Abstract

This article is concerned with the identification of principles, derived from the doctrine of the separation of powers, which govern the relationship between the legislative and judicial branches of government where the former purports to amend the law which is applicable in pending legal proceedings. It examines the constitutional principles which apply both in Australia and the United States where the doctrine is constitutionally entrenched. The fundamental enquiry is whether the separation of judicial power places limitations on the competence of the legislature to affect the resolution of legal issues in the pending case. This is an area of quite some considerable complexity in that, unlike legislative usurpations of judicial power (such as a Bill of Attainder), a degree of legislative interference is certainly permissible.

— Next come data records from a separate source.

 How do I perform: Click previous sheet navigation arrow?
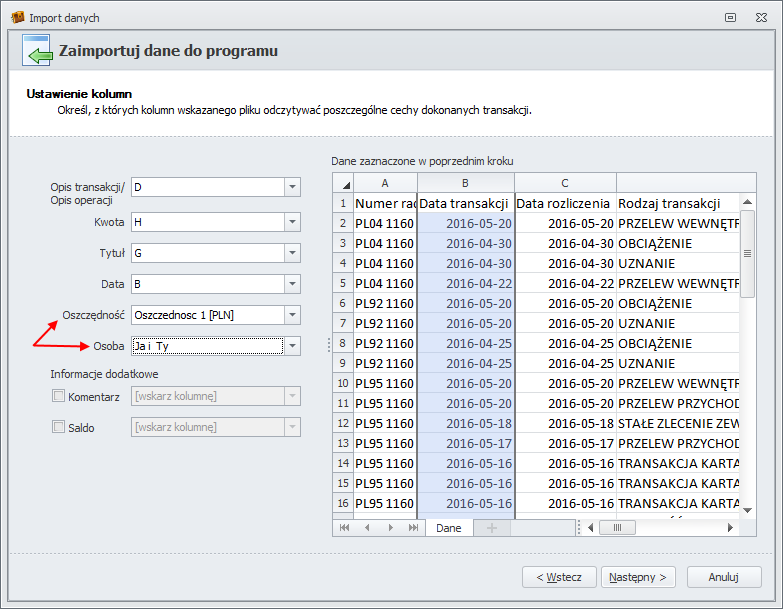(x=366, y=527)
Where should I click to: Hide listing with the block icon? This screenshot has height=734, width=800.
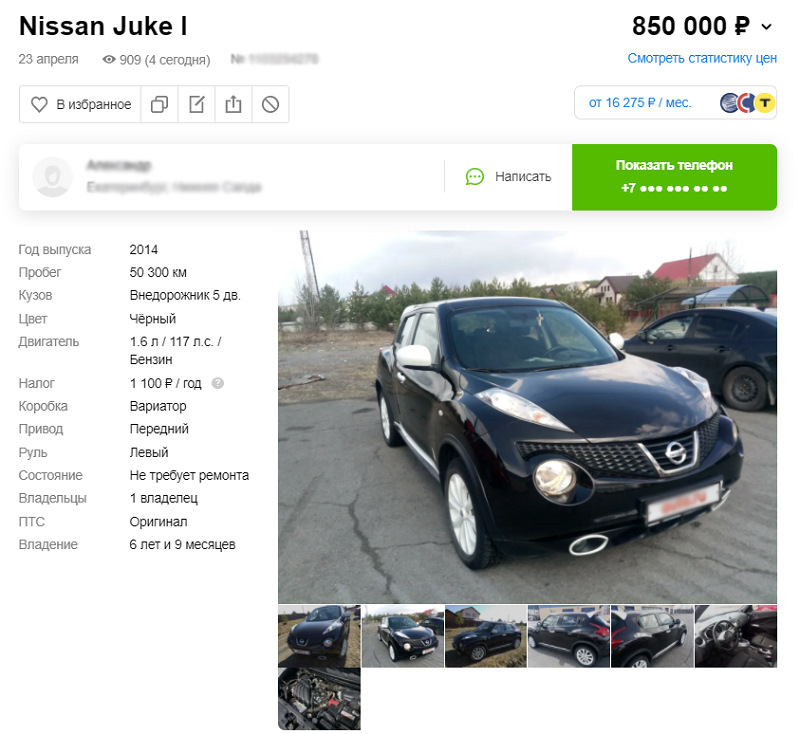pos(270,104)
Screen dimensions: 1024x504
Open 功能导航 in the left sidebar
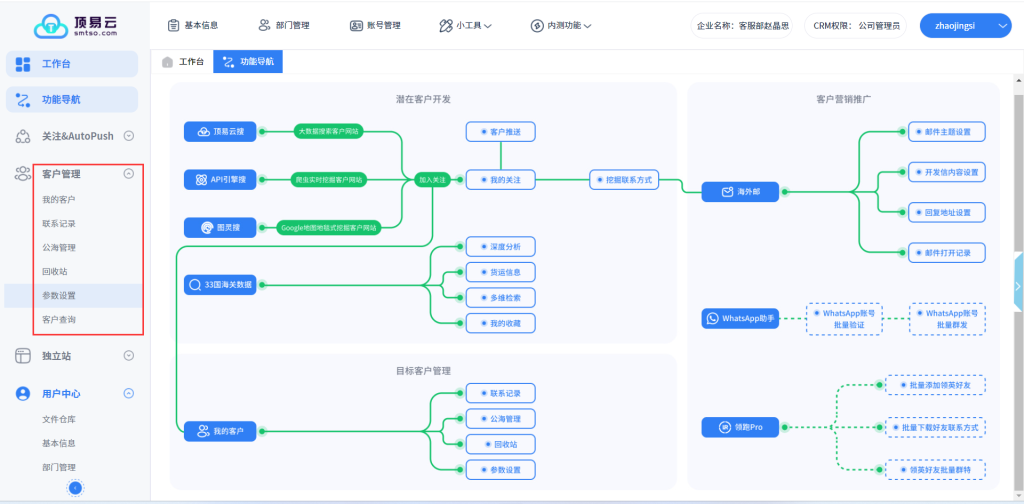coord(72,100)
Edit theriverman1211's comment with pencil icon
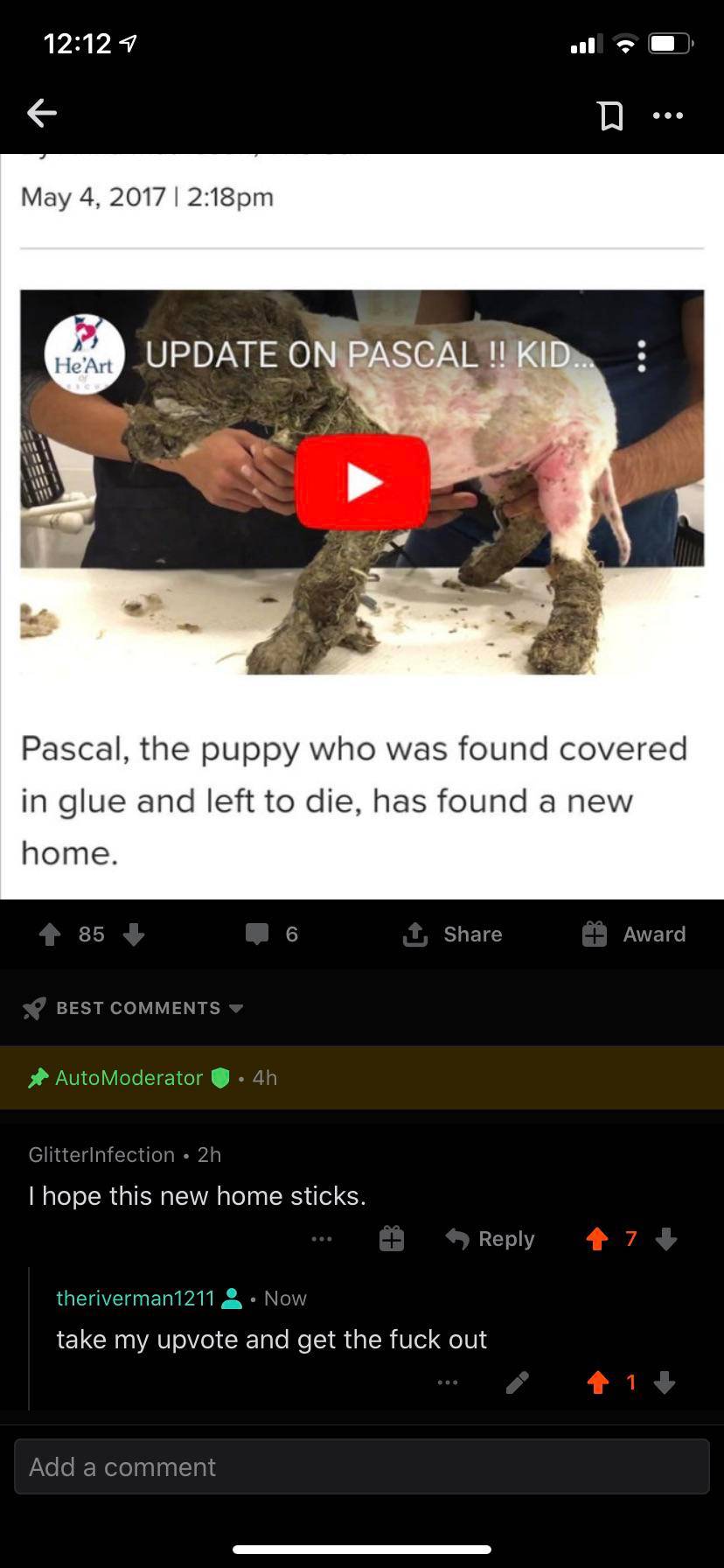The image size is (724, 1568). click(517, 1382)

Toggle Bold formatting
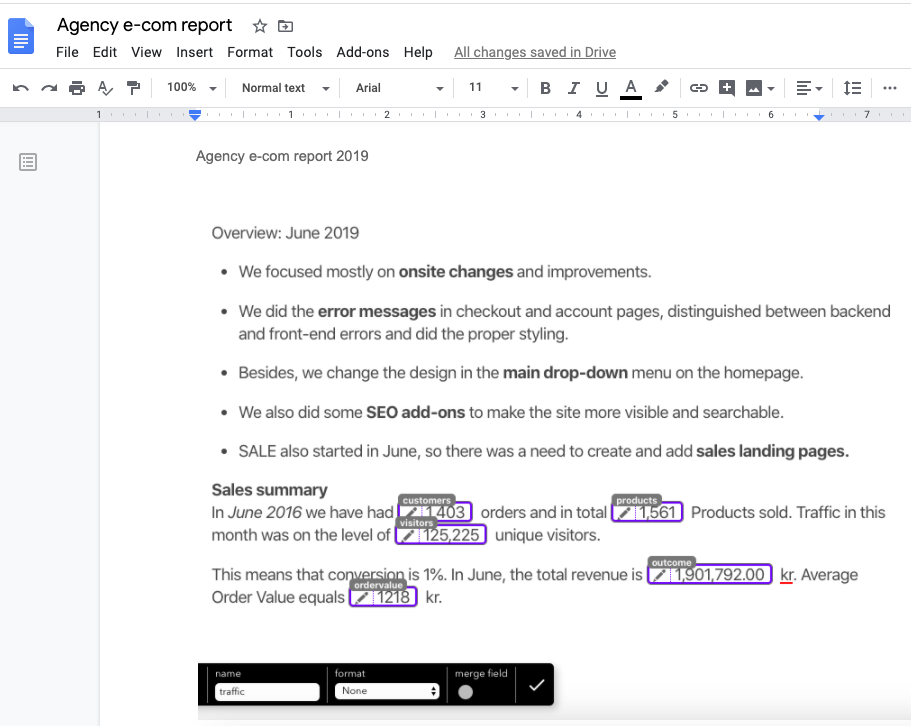click(545, 88)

However, when purported amendments to the law applicable in the pending case are impugned as unconstitutional legislative interferences, they are often ad hominem, retrospective, and tailored to address the very issues in the pending case. They have a prescriptive quality to them. It is clear that unlimited legislative power in this regard may poses a potential threat to the purposes underlying the separation or powers, principally ensuring that legal disputes - particularly where the government is party or in which it has an interest - are protected from the vagaries and vicissitudes of political influence and factional interest. Although arising rarely, this issue tends to do so in matters of high political moment. The temptation, if not political imperative, to legislative intervention is obvious. The article examines how the relevant constitutional principles strive to maintain the primacy of the law-making role of the legislature in a representative democracy and yet afford the decisional independence of the judiciary that degree of protection essential to protect it from the legislature's impetuous vortex, to borrow the words of Madison from the Federalist (No 48).